Resolve "Duplicate user file" using a table lock
Closes #504 (closed)
What went wrong
There was be an edge case, and the happened a couple of times in production, where a user somehow uploads the same file simultaneous. If the backend has multiple workers, it could happen that those upload requests are processed by two different workers. That could result in that the same file is uploaded twice, and would result in a duplicate entry. Because it is expected that the user file with the same hash and original name only has one entry in the core_userfile
table, it could go wrong in some places. This was for me, the only way to replicate the problem.
The fix
We acquire a SHARE UPDATE EXCLUSIVE
lock just before the user file is created. This will prevent the other worker from inserting a new entry. The lock ends when the transaction is committed. During the lock, it is possible to fetch all the other entries in the table. So it does not block user file related operations.
How tot test
Checkout the develop
branch, replace the upload_user_file
method with the code below. This introduces two sleep moments before the check if the user file already exists and during the rendering of the thumbnails. Now start the development backend server with multiple workers gunicorn --workers=5 -b 0.0.0.0:8000 -k uvicorn.workers.UvicornWorker baserow.config.asgi:application
. When everything runs you can open two browser windows, and try to upload the same not existing file simultaneously. When both uploads finished, you will see that two entries of the same file have been created in the core_userfile
table. If you checkout the branch related to this merge request, add two sleeps in the same position and you will see that you upload the same not existing file simultaneously again, that it will create just one entry.

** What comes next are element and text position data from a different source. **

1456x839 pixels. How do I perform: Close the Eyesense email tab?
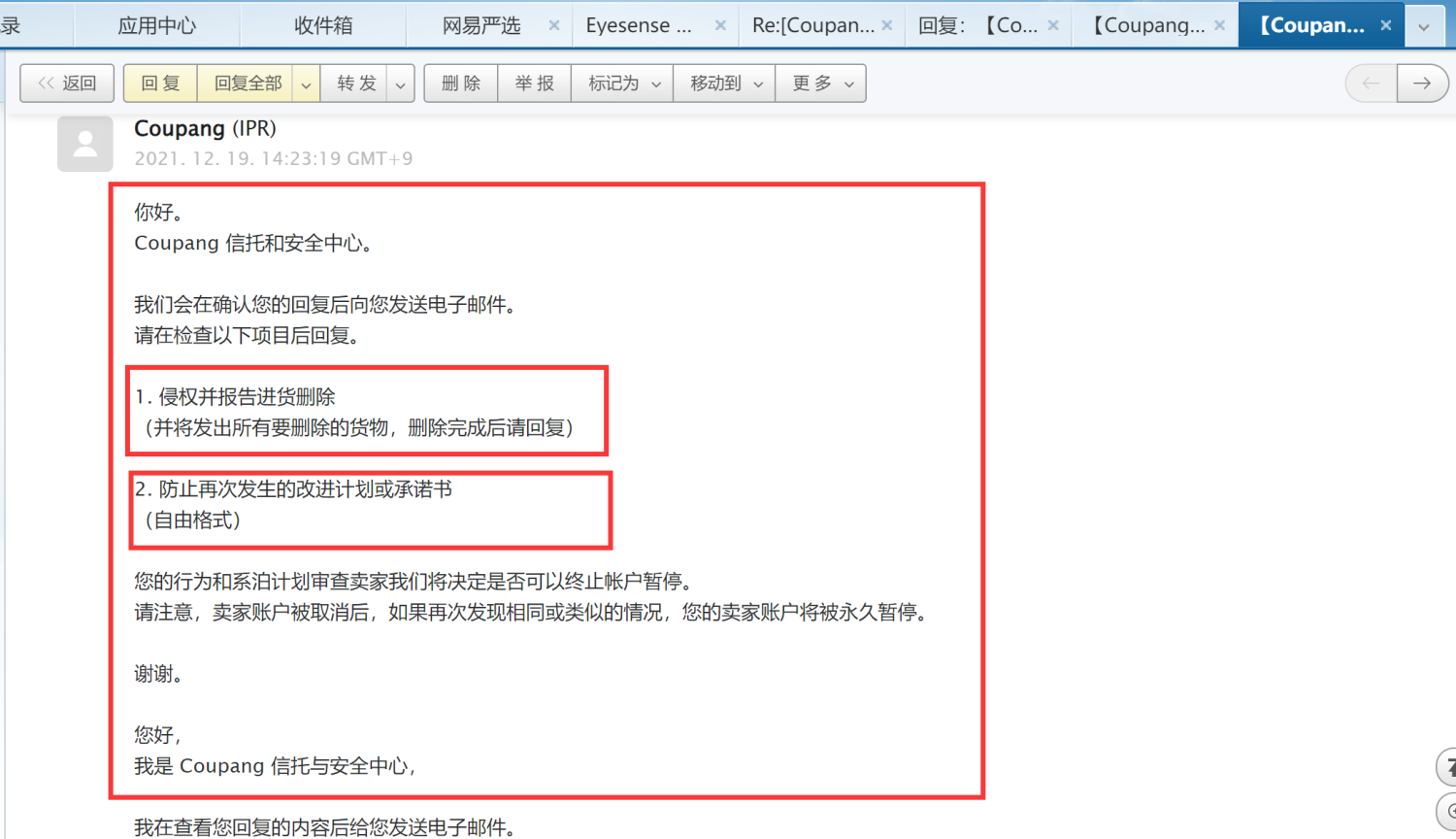tap(720, 24)
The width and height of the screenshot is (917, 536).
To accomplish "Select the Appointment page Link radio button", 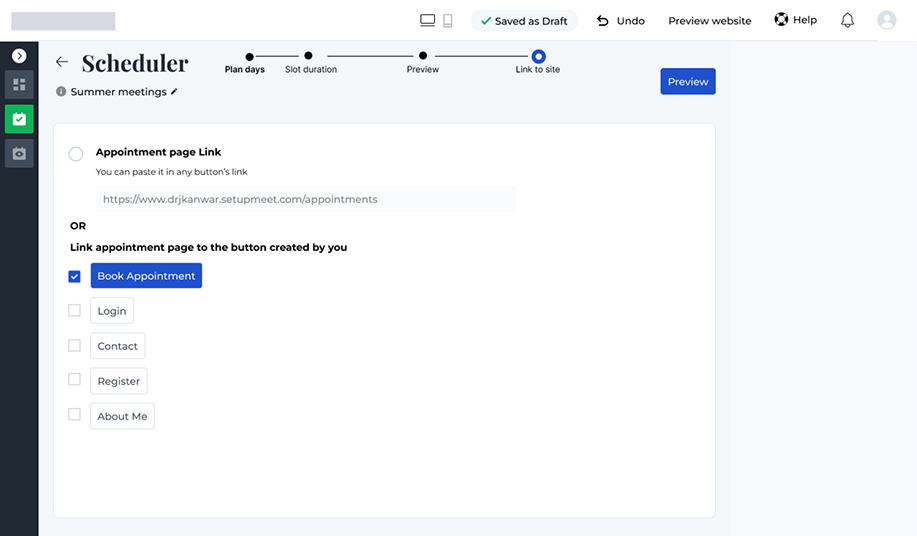I will click(76, 153).
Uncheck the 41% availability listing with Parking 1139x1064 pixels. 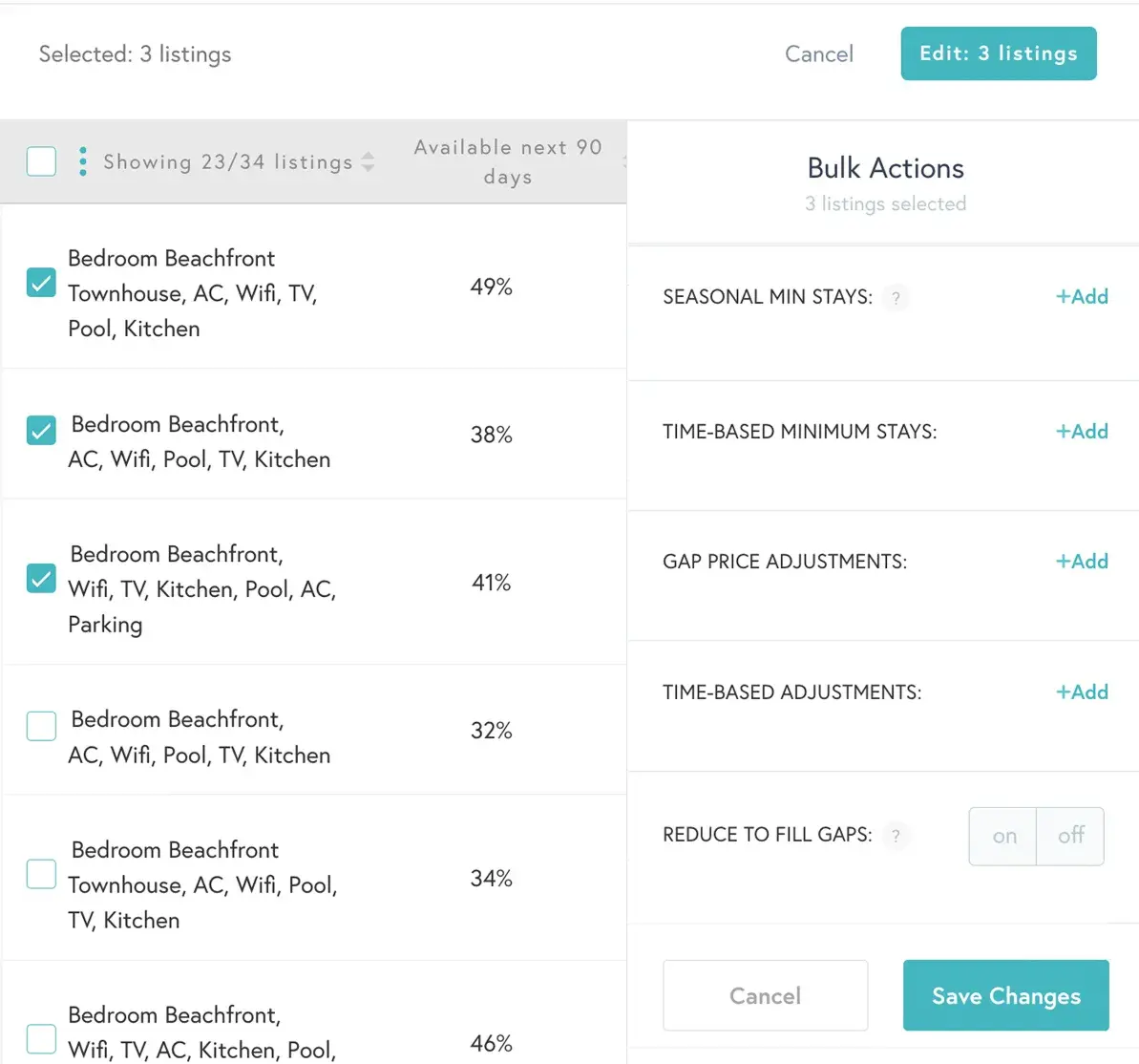pyautogui.click(x=41, y=579)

def upload_user_file(self, user, file_name, stream, storage=None):
"""
Saves the provided uploaded file in the provided storage. If no storage is
provided the default_storage will be used. An entry into the user file table
is also created.
:param user: The user on whose behalf the file is uploaded.
:type user: User
:param file_name: The provided file name when the file was uploaded.
:type file_name: str
:param stream: An IO stream containing the uploaded file.
:type stream: IOBase
:param storage: The storage where the file must be saved to.
:type storage: Storage
:raises InvalidFileStreamError: If the provided stream is invalid.
:raises FileSizeToLargeError: If the provided content is too large.
:return: The newly created user file.
:rtype: UserFile
"""
if not hasattr(stream, "read"):
raise InvalidFileStreamError("The provided stream is not readable.")
size = stream_size(stream)
if size > settings.USER_FILE_SIZE_LIMIT:
raise FileSizeTooLargeError(
settings.USER_FILE_SIZE_LIMIT, "The provided file is too large."
)
storage = storage or default_storage
hash = sha256_hash(stream)
file_name = truncate_middle(file_name, 64)
from time import sleep
sleep(5)
existing_user_file = UserFile.objects.filter(
original_name=file_name, sha256_hash=hash
).first()
if existing_user_file:
return existing_user_file
extension = pathlib.Path(file_name).suffix[1:].lower()
mime_type = mimetypes.guess_type(file_name)[0] or ""
unique = self.generate_unique(hash, extension)
# By default the provided file is not an image.
image = None
is_image = False
image_width = None
image_height = None
# Try to open the image with Pillow. If that succeeds we know the file is an
# image.
try:
image = Image.open(stream)
is_image = True
image_width = image.width
image_height = image.height
except IOError:
pass
user_file = UserFile.objects.create(
original_name=file_name,
original_extension=extension,
size=size,
mime_type=mime_type,
unique=unique,
uploaded_by=user,
sha256_hash=hash,
is_image=is_image,
image_width=image_width,
image_height=image_height,
)
from time import sleep
sleep(5)
# If the uploaded file is an image we need to generate the configurable
# thumbnails for it. We want to generate them before the file is saved to the
# storage because some storages close the stream after saving.
if image:
self.generate_and_save_image_thumbnails(image, user_file, storage=storage)
# When all the thumbnails have been generated, the image can be deleted
# from memory.
del image
# Save the file to the storage.
full_path = self.user_file_path(user_file)
storage.save(full_path, stream)
# Close the stream because we don't need it anymore.
stream.close()
return user_file
Feedback
All feedback or ideas are welcome here. If you think this could have impact on other operations, then I would love to hear about it.